Let's get a feel for how many records there are and figure out how many of debt collectors have been subject to some kind of "action."

According to the Colorado Attorney General (see page 1 of the PDF), the presence of "Yes" in the "action" column means that the company has been

> subject to legal or administrative action by this office or the licensee entered into a voluntary settlement with this office. If the entry is "yes," the licensee may have been subject to one or more letters of admonition, suspension of the license, a judgment or order against the licensee, or other action, including payments (fines, penalties, consumer refunds, or other monetary payments.) Additionally, "yes" may mean that the licensee's records include a voluntary settlement or stipulation with this office. If a licensee has been disciplined, it might still retain its license. Actions and settlements are matters of public record although research, copying, and mailing costs may apply. Contact this office for more information.

👉 We're about to do some string formatting. For more details on string formatting, [check out this notebook](../../reference/String%20formatting.ipynb).

In [18]:
# how many records are there?
record_count = len(df)

In [24]:
# let's look just at collectors who have had some action taken against them
action = df[df.action == 'Yes']

# use string formatting to write a formatted sentence
# https://docs.python.org/3.4/library/string.html#format-examples
tpl = ('Of {colcount:,} licensed debt collectors in Colorado, {actioncount:,}'
       ' ({actionpct:.2f}%) have been subject to some form of legal '
       'or administrative action, according to an analysis of'
       ' Colorado Secretary of State data.')

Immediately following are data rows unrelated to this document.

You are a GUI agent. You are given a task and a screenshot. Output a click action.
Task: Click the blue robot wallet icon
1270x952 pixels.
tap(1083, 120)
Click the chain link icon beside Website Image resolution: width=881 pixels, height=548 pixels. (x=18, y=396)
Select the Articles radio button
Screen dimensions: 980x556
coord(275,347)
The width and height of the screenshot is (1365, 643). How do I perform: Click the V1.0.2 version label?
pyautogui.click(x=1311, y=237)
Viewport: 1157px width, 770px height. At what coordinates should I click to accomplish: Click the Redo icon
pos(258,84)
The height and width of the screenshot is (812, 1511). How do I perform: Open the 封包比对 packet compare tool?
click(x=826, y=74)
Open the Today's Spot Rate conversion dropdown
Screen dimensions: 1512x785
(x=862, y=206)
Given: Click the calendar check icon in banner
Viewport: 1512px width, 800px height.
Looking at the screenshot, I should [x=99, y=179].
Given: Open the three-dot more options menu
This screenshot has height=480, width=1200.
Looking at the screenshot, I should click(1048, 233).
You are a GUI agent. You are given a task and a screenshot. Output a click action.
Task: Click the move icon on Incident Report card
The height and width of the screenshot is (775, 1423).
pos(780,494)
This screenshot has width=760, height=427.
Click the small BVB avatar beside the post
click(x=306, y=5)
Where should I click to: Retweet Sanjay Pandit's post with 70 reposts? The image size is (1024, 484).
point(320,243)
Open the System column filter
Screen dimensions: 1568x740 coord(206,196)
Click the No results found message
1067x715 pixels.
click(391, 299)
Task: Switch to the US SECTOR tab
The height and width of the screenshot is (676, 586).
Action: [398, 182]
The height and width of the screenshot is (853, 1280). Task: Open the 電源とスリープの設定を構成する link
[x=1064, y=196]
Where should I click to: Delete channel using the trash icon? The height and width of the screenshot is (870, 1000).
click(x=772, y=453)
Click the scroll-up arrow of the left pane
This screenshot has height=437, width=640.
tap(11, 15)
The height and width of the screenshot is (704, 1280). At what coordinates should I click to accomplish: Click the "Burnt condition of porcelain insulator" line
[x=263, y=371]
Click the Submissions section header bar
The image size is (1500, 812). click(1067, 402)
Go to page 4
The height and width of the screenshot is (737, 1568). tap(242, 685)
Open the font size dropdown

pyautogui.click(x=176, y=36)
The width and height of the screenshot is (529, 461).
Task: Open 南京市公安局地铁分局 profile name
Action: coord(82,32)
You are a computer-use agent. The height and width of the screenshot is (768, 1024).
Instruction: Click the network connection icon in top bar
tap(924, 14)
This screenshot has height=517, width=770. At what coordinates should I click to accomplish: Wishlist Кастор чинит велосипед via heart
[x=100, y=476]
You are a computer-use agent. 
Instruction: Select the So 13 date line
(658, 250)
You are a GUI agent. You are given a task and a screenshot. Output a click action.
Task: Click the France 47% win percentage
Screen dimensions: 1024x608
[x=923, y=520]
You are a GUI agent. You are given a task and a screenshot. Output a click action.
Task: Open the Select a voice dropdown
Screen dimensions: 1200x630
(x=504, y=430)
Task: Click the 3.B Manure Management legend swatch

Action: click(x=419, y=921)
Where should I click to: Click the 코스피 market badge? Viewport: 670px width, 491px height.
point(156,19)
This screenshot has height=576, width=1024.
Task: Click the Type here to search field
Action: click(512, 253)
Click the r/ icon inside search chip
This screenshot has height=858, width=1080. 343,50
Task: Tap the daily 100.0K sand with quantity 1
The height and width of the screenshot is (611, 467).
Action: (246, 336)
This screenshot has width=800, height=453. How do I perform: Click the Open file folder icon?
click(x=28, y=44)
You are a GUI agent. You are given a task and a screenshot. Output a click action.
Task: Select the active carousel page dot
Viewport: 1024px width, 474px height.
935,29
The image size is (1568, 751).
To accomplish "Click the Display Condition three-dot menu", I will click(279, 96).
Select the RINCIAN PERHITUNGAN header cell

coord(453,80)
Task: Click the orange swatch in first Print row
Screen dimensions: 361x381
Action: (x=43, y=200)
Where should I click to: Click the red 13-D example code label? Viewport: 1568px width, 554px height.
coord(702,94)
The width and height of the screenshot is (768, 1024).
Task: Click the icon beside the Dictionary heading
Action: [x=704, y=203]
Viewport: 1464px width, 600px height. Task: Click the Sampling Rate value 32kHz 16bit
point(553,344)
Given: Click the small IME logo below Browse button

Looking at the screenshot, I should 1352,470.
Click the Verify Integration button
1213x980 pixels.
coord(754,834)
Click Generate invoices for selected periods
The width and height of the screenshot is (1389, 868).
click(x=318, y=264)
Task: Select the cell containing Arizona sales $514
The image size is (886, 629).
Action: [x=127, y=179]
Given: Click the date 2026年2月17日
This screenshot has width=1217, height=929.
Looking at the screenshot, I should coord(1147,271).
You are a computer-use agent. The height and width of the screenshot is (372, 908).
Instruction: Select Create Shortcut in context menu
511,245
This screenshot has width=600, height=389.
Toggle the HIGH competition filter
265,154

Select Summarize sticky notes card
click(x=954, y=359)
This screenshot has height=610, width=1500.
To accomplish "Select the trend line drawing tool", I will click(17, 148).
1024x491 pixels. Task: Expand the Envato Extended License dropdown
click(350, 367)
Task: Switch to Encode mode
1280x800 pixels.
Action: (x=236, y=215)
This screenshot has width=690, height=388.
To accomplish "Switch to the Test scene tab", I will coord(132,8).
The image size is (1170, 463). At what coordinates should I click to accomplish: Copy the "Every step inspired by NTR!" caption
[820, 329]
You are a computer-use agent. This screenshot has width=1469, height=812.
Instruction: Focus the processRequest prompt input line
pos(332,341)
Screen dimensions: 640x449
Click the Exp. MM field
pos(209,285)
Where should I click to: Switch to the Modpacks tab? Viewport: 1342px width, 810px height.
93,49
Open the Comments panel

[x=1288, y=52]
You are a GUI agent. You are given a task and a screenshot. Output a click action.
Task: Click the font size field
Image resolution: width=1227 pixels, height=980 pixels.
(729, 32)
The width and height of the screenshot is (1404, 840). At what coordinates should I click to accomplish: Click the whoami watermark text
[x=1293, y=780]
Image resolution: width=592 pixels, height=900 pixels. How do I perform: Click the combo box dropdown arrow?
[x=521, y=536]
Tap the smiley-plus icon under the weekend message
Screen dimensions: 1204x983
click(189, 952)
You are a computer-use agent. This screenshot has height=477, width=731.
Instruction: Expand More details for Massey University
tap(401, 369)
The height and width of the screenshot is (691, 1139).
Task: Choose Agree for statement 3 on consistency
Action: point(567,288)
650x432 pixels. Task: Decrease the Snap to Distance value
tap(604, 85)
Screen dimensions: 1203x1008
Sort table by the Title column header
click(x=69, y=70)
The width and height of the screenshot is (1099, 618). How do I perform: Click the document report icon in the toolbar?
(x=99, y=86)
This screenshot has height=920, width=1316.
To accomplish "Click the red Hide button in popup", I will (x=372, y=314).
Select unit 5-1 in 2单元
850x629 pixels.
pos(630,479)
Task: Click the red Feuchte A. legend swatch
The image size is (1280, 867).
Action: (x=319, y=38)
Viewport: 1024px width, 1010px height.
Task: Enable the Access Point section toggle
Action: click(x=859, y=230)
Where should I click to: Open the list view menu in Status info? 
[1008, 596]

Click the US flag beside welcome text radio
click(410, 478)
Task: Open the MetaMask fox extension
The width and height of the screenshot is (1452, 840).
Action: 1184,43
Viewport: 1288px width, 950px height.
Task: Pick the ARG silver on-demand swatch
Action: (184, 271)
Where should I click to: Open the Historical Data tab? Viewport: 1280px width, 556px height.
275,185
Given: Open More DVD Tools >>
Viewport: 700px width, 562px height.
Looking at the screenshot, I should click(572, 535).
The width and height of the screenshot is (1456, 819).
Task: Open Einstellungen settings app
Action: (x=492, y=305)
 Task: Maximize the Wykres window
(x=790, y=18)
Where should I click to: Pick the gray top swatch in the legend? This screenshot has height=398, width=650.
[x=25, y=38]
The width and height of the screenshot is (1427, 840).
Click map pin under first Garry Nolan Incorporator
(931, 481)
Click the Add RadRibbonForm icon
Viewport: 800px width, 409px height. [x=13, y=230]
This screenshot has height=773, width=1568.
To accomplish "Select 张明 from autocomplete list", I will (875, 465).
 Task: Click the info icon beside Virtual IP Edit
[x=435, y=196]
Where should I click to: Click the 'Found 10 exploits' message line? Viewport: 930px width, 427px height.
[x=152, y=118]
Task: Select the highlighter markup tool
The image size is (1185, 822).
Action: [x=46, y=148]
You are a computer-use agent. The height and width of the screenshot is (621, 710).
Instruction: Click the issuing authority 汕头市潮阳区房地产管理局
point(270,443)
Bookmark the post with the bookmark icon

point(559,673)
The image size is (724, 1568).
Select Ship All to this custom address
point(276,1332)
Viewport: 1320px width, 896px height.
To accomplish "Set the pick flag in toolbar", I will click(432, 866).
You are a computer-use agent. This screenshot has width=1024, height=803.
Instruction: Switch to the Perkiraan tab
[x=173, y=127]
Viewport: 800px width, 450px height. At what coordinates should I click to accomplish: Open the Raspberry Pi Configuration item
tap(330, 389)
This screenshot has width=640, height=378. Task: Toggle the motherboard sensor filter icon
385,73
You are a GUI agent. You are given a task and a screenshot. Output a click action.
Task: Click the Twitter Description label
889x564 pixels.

story_sentence = tpl.format(colcount=record_count,
                            actioncount=len(action),
                            actionpct=(len(action) / record_count) * 100)

print(story_sentence)

Of 2,402 licensed debt collectors in Colorado, 687 (28.60%) have been subject to some form of legal or administrative action, according to an analysis of Colorado Secretary of State data.


In [None]:
# what else?